A falta de consciência ambiental em questão no Brasil

Enviada em 15/01/2021

“O mais escandaloso dos escândalos é que nos habituamos a ele”. A afirmação atribuída a filósofa francesa Simone de Beauvoir é claramente aplicável degradação ambiental no Brasil, ao considerar que mais danosa que sua ocorrência é a indiferença da população frente a essa realidade. Por conseguinte, é impreterível que, visando a manutenção da biodiversidade do planeta, a exploração ambiental seja desenvolvida dentro dos padrões éticos de sustentabilidade, o que precisa urgentemente ser motivado pelas políticas públicas.
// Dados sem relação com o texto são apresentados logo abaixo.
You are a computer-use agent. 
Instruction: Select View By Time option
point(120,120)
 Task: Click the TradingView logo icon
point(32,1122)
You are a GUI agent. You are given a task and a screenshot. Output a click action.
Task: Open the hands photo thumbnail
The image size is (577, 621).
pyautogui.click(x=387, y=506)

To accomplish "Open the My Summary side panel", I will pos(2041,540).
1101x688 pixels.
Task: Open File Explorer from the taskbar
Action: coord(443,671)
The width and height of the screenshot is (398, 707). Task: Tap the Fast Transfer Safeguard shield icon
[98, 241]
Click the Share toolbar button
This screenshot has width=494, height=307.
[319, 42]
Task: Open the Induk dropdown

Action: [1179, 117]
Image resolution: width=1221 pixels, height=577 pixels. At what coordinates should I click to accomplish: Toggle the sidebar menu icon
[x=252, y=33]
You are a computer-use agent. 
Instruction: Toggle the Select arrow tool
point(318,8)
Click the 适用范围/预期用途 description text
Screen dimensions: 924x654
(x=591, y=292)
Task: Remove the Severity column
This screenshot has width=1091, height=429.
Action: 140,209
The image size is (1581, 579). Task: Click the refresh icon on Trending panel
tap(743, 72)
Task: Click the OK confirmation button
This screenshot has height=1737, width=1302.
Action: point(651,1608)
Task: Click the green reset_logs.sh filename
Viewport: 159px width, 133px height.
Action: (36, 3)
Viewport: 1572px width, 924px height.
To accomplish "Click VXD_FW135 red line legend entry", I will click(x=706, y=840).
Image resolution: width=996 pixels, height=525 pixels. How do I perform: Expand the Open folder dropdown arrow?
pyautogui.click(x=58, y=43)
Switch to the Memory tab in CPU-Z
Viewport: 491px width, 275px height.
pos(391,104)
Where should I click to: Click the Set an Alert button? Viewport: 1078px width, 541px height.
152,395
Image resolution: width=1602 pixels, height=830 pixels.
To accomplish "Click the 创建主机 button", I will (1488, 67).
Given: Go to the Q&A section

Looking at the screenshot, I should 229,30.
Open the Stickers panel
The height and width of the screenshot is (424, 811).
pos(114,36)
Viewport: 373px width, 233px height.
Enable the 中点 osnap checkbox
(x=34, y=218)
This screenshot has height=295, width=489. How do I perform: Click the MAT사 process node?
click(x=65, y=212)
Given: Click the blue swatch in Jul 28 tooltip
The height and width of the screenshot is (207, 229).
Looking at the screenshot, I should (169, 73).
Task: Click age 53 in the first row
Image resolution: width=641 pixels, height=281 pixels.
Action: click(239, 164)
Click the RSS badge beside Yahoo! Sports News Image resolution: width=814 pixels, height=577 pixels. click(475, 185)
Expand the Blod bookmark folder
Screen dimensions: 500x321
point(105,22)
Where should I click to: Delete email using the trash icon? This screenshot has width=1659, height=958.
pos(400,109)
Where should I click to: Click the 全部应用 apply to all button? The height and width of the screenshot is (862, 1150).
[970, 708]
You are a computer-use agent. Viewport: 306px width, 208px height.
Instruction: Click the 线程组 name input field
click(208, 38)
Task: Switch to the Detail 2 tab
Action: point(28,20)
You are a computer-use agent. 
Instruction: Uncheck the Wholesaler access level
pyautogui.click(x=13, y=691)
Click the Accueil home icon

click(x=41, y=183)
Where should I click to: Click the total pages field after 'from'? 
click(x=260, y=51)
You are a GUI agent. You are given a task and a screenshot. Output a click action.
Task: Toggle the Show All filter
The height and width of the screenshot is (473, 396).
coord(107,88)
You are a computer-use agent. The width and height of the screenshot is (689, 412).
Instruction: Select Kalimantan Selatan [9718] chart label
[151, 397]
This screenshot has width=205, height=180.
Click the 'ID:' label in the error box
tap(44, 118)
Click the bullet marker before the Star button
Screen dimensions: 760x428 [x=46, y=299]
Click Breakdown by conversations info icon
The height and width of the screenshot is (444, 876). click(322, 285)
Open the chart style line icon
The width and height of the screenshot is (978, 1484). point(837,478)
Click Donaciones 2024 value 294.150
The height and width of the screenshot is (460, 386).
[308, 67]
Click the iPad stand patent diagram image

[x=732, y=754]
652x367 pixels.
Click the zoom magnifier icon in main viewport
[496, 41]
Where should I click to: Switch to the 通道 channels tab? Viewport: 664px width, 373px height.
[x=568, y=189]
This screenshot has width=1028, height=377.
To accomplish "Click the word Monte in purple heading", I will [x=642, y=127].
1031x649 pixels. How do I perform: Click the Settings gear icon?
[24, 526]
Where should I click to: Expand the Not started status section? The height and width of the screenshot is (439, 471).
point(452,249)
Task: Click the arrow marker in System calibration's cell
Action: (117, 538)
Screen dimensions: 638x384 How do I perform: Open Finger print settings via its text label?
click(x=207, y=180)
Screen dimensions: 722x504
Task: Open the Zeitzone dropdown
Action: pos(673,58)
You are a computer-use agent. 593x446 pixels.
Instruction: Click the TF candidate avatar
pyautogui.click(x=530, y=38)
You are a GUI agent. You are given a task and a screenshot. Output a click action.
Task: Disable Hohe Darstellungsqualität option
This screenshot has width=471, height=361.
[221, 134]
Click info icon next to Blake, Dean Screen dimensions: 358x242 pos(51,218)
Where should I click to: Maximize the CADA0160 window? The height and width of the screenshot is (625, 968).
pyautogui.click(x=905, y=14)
Com efeito, há de se deliberar sobre como a responsabilidade ambiental e o capitalismo tem influência nessa questão.

É válido pontuar, de início, que a frágil aplicação dos princípios morais para com a natureza é uma das principais causas da degradação do ecossistema. A cerca disso, Hans Jonas, na obra “O princípio da responsabilidade e o biocentrismo”, disserta sobre a constante ameaça da civilização pelo poder tecnológico do homem. Nessa visão, o contraditório uso das máquinas, inverte sua lógica para qual foi criado: promover melhores condições de vida. Por conseguinte, os elevados índices de desmatamento, de incêndios e de destino incorreto de rejeitos, são uma afronta para a coerente coexistência de vida na terra. Assim, é inconcebível que, autoridades brasileiras, ante a gravidade do quadro, não invistam esforços para seu combate.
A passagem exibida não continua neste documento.